_Provided passage_:
════════════════════

El Paso hospitals' debt dispute ends with bankruptcy plan approval: 5 things to know

A judge has formally approved a bankruptcy plan for El Paso (Texas) Children's Hospital, ending a months-long legal battle between University Medical Center of El Paso and Children's over outstanding debt, according to an El Paso Inc. report.

Here are five things to know about the settlement plan.

1. U.S. Bankruptcy Judge H. Christopher Mott, who has overseen the dispute since Children's filed for bankruptcy in May, approved the settlement plan.

2. Children's owes UMC $106 million in unpaid rent, as well as $10 million for services to Lubbock-based Texas Tech University Health Sciences Center and another $7 million to drug companies and other vendors, according to the report. Under the settlement, UMC will immediately pay the vendors, and immediately pay Texas Tech $2 million, according to the report. The rest of that debt to be paid off during the course of several years. In regard to the $106 million in unpaid rent, $58 million will be forgiven under the agreement. The rest — $48 million — will stay on the books to be paid over years after Texas Tech is made whole, according to the report.

════════════════════

_About this exercise_:
Pick up the article about the El Paso hospitals' bankruptcy settlement after its last sentence, going on with point 3.

_Provided records_:
════════════════════

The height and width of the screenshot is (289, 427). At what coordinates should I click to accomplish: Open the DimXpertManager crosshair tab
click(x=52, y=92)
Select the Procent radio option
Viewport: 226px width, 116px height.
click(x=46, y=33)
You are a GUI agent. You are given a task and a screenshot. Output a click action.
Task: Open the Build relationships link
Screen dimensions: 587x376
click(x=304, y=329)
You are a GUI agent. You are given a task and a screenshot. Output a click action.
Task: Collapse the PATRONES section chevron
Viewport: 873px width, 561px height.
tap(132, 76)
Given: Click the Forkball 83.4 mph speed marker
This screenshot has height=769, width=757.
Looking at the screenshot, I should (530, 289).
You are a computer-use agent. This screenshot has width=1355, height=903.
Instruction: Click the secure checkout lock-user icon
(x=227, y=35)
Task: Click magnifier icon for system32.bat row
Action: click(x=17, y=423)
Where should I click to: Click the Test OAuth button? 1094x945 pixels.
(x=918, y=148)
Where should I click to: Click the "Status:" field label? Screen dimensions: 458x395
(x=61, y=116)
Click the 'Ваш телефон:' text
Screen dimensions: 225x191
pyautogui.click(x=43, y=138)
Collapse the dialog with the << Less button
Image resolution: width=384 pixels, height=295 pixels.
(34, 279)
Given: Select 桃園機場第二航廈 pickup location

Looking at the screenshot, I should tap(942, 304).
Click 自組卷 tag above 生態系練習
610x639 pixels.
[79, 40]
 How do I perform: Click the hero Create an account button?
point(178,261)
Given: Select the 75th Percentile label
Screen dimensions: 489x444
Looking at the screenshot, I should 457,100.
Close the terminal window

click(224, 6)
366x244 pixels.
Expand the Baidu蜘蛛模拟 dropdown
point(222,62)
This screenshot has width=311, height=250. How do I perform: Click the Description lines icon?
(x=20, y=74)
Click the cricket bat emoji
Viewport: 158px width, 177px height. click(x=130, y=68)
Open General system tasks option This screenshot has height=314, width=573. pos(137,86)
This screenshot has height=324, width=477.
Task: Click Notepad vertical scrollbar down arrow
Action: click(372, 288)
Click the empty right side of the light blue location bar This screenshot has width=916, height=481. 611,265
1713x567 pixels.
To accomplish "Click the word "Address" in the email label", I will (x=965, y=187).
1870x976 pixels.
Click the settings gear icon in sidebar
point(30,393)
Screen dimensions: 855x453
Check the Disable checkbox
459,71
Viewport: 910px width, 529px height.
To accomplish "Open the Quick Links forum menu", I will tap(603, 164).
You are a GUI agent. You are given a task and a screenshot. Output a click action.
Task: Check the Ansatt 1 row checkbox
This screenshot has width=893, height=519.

════════════════════

_Response to this exercise_:
3. Under the bankruptcy plan, Children's monthly rent payments to UMC will decrease from $869,000 to $500,000, or by $6 million a year.

4. Children's contract CEO Mark Herbers, who has been serving as a contractor with AlixPartners, will be replaced by a new interim CEO, George Caralis of Deloitte Corporate Restructuring Group, a turnaround specialty firm.

5. The bankruptcy plan takes effect Jan. 8.